One year ago, I sat in my dorm room and hit the “publish” button for the first time. Happy birthday, dear blog, happy birthday to you.
I feel like this is supposed to be a big deal and that I should make up celebration-y things in its honor: My readership has exploded! My writing and character have grown so much! But I don’t know if those things are actually true. I started with a readership of, well, zero, so having any readers is noteworthy. If I evaluate my own performance, my thoughts are, “Oh look! Another sentence started with a conjunction! Another anecdote about perfection! More proof that I have gone nowhere in a year!”
So we’re not going to go there.
Here’s what I’m probably not supposed to write on the birthday of my baby blog: When I started this, I didn’t have any idea what I was doing. I didn’t talk about my writing and balked at sharing it. I didn’t think that my minimal writing experience and kind-of English major made me qualified.
All of these things are still true.
But when I let myself see, there are other, more important things that are true as well.
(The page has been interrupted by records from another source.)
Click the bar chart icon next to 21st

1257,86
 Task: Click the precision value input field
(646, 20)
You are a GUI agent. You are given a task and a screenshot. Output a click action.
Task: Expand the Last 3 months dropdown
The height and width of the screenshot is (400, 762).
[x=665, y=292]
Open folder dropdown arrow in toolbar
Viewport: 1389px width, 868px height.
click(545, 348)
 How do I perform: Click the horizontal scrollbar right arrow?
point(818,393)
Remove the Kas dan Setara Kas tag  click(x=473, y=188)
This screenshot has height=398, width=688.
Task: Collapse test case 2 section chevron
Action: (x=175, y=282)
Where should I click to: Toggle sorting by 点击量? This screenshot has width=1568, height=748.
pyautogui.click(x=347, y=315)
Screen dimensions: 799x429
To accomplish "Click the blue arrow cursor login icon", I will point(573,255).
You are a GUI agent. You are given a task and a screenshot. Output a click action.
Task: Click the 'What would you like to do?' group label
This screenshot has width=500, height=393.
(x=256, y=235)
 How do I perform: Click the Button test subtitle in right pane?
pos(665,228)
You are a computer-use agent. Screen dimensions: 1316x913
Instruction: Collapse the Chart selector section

Other people have read and felt, so they say. Letting them into my head is terrifying, but it’s better than thoughts swelling too-large, unexposed. Molding ideas with words pushes deeper thinking, which leads to deeper living (sometimes). The writing is intentional here, the words rubbing harder against art than in scrawled journal pages. On quiet library mornings and late nights full of drowning thoughts, typing words keeps me sane. Perhaps blogging sucks away time, steals sleeping hours, and makes me more concerned with site stats than I should be. But it has been worth it.
These things are small, simple, un-revolutionary. But even when I don’t know what I’m doing and think someone else could do it better, they are enough to keep me going.
That is something worth celebrating.